Everything from the line with "info@pixelhobby-shop.de (162, 1880)" to the last line of the material below is what to reproduce, exactly and with no other lines.
※
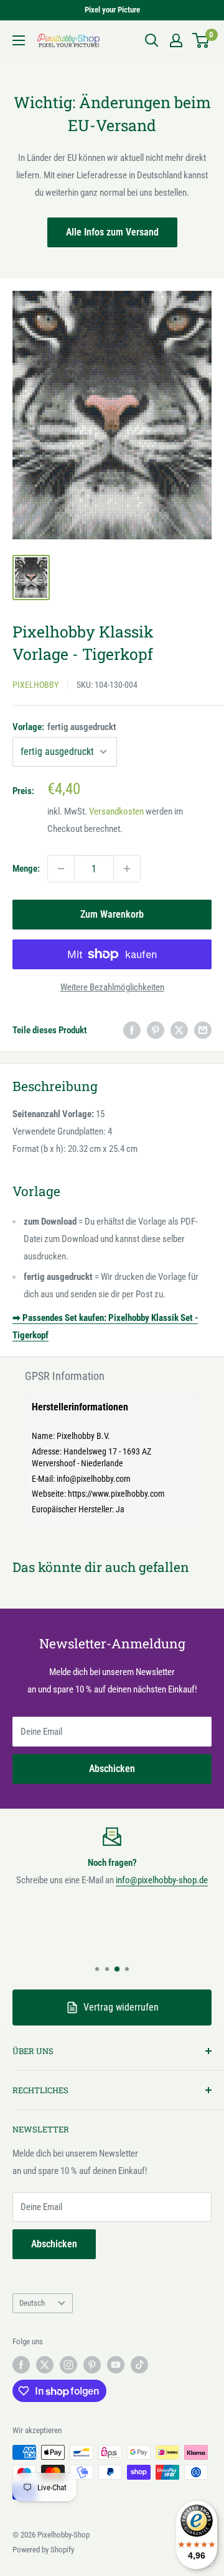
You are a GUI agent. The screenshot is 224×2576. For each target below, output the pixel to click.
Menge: (26, 868)
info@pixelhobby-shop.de (162, 1880)
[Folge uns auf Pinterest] (92, 2364)
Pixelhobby (35, 685)
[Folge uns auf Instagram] (68, 2364)
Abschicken (112, 1768)
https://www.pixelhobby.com (116, 1494)
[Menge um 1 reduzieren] (61, 869)
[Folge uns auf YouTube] (115, 2364)
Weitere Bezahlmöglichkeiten (112, 987)
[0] (201, 40)
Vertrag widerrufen (121, 2007)
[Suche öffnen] (152, 40)
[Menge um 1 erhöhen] (127, 869)
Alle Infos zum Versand (112, 232)
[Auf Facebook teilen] (132, 1030)
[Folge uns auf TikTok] (139, 2364)
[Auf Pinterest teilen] (155, 1030)
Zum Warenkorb (112, 914)
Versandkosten (116, 811)
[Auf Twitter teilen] (179, 1030)
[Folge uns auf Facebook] (21, 2364)
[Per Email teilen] (203, 1030)
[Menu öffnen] (18, 40)
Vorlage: (64, 727)
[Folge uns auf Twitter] (45, 2364)
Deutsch (32, 2303)
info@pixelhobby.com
※
SOLUTION TO THIS PROBLEM:
info@pixelhobby-shop.de (162, 1880)
[Folge uns auf Pinterest] (92, 2364)
Pixelhobby (35, 685)
[Folge uns auf Instagram] (68, 2364)
Abschicken (112, 1768)
https://www.pixelhobby.com (116, 1494)
[Menge um 1 reduzieren] (61, 869)
[Folge uns auf YouTube] (115, 2364)
Weitere Bezahlmöglichkeiten (112, 987)
[0] (201, 40)
Vertrag widerrufen (121, 2007)
[Suche öffnen] (152, 40)
[Menge um 1 erhöhen] (127, 869)
Alle Infos zum Versand (112, 232)
[Auf Facebook teilen] (132, 1030)
[Folge uns auf TikTok] (139, 2364)
[Auf Pinterest teilen] (155, 1030)
Zum Warenkorb (112, 914)
Versandkosten (116, 811)
[Auf Twitter teilen] (179, 1030)
[Folge uns auf Facebook] (21, 2364)
[Per Email teilen] (203, 1030)
[Menu öffnen] (18, 40)
Vorlage: (64, 727)
[Folge uns auf Twitter] (45, 2364)
Deutsch (32, 2303)
info@pixelhobby.com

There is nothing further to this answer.